Bianca sat with a hand pressed to her mouth, ashen and wide-eyed. Sibylla yawned.

I stared out the window, eyes stinging.

Guy Goodchild, my mother’s kind, funny, generous younger brother, had been like a father to me all my life. At forty years of age, he had never been married. He had no wife and no children to come to his aid. He only had me. I could not,
would
not let him end his days in such agony, especially for something he didn’t do. Uncle Guy was fiercely loyal to his king, and to his friends, as well. He’d always spoken of the Duke of Buckingham with the greatest respect and affection.
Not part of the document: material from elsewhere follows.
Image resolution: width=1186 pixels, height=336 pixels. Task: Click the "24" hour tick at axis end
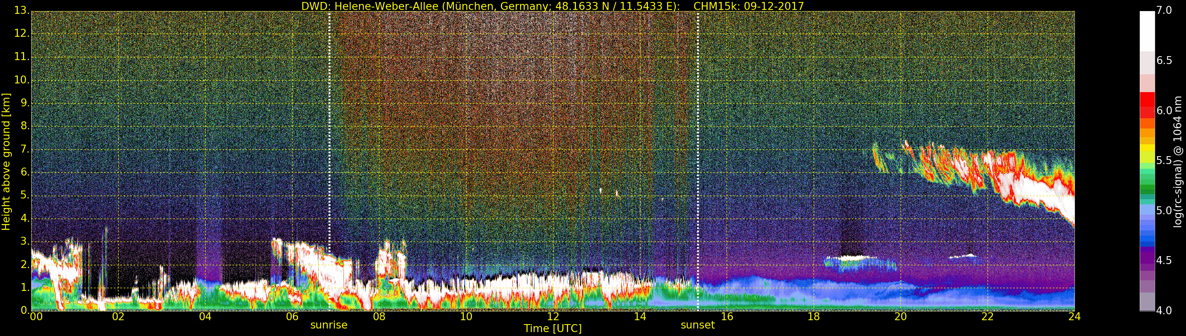click(x=1074, y=317)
Once or twice, he’d even slipped and referred to him in my hearing as “George.” Their friendship had meant everything to him.

What could this “unassailable proof” possibly be? Buckingham hadn’t revealed it publicly, nor, apparently, did he mean to do so until the inquest, which would likely be brief and decisive, with the ghastly sentence carried out within days. The inquest would take place when Parliament reconvened, and since there was no way of telling when that would be, it was imperative that I establish my uncle’s innocence as soon as possible. My plan was to do whatever it took to coax Buckingham into revealing his “proof” so that I could challenge it. If that required me to employ my womanly wiles, I would do so. All that mattered, all I cared about anymore, was saving my beloved uncle. I would gladly forfeit my modesty, my reputation, even my virginity if it came to it, in order to rescue him from such a hellish and undeserved death.